You're right, I didn't read it carefully enough

No, you get magnetic jets in both black holes and pulsars - but what I am saying is that their dynamics are different, because the former arises from accretion disks, and the latter from the dipole field of the neutron star itself. They are observationally different. Yes, this is essentially what we have been saying for the past two pages.

Well, there are at least some relativistic effects that are directly observable in everyday life - two examples that immediately spring to me mind would be the colour of gold (it would be silvery without relativistic effects), and the effectiveness of lead-acid batteries used in cars etc.

It's an analogy of the principle that not everything is 'either A or B'. Sometimes there's a deeper reality, and what you observe depends on how you look at it, as is the case here. It looks precisely like quantum field theory. Photons are just that - excitations of the underlying quantum field. As such, they are neither classical particles nor classical waves, nor both together. They don't have to be either of those things - that's just a cognitive bias that we as humans have, since our direct experience is purely classical. This is completely inconsistent with quantum electrodynamics - an extremely successful and well-tested model.

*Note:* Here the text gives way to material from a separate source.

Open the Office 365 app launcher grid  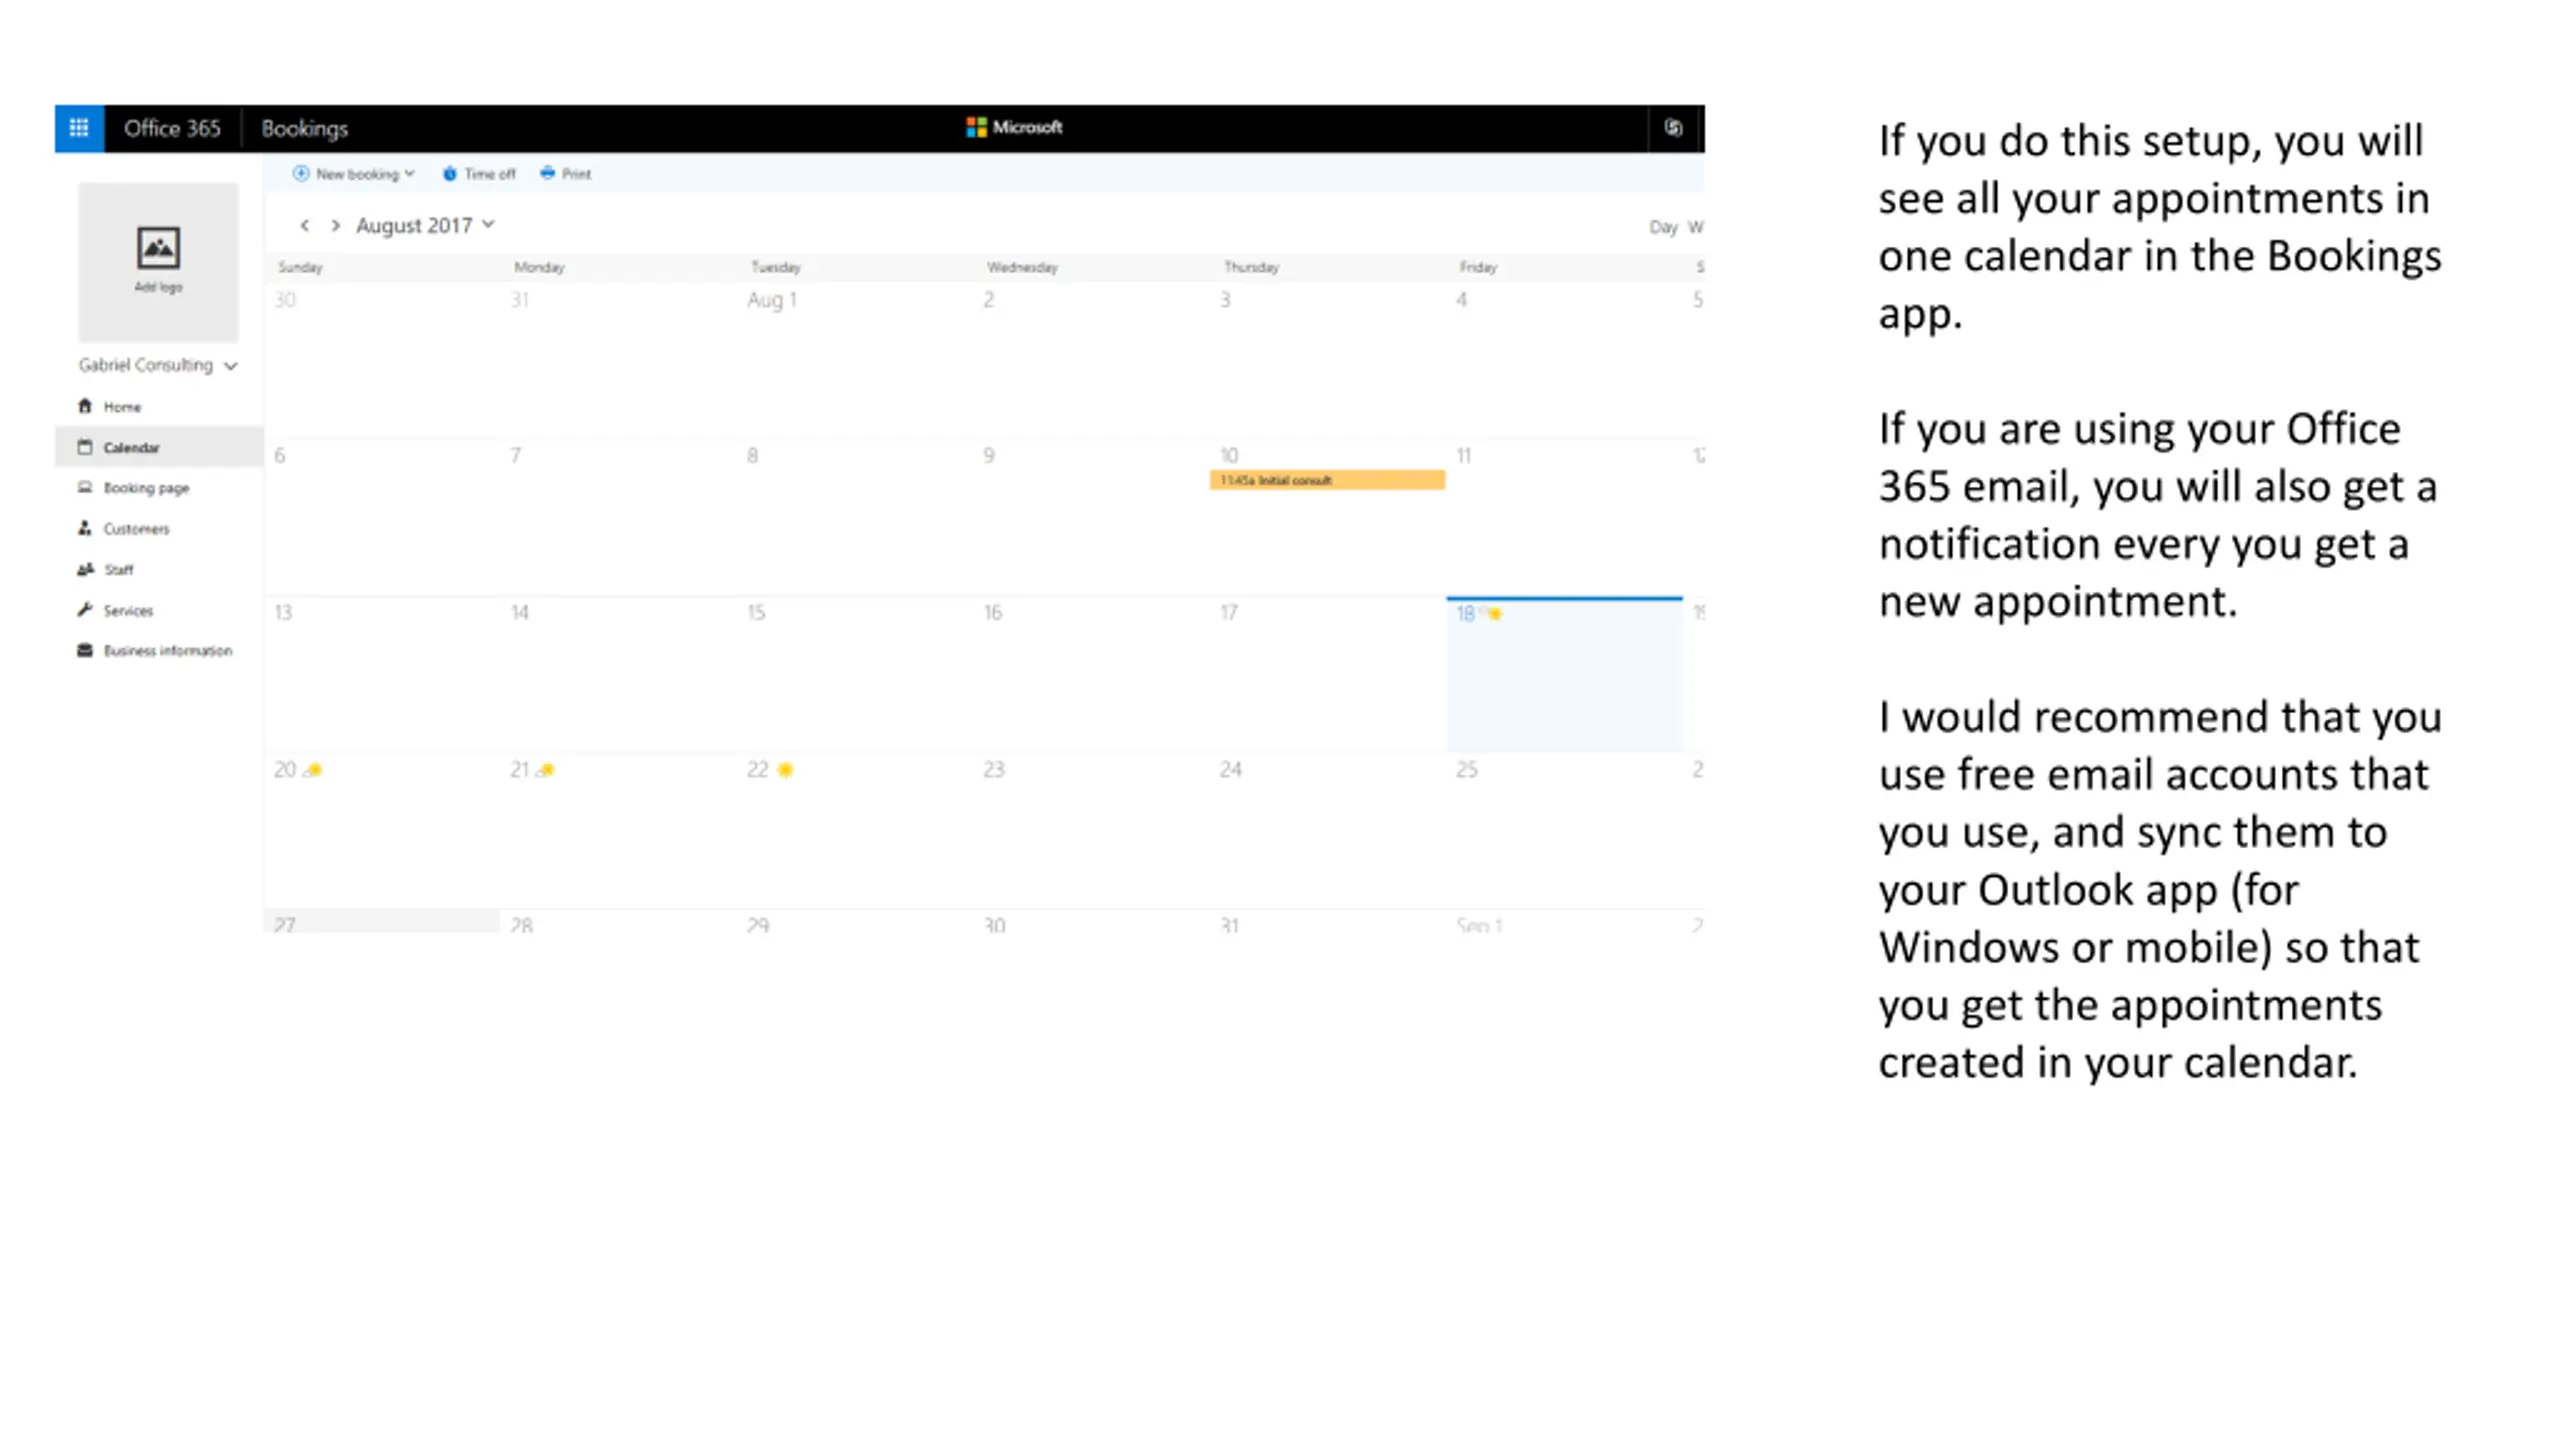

Generally I'm the same, but I do enjoy some far-out speculation at times

Neutron stars generate strong magnetic fields around them, whereas black holes don't (only their accretion disks do, but those fields have different geometry). This is directly observable. Even for neutron stars themselves, gravity is strong enough to have an influence on the geometry of their magnetic fields, as well as their rotational frequency - both of which are strong field GR effects, and directly observable. And then of course you have gravitational wave signatures of the mergers of such objects, which are different for black holes and neutron stars. All of this has been mentioned before, so I don't know why you keep going on about this.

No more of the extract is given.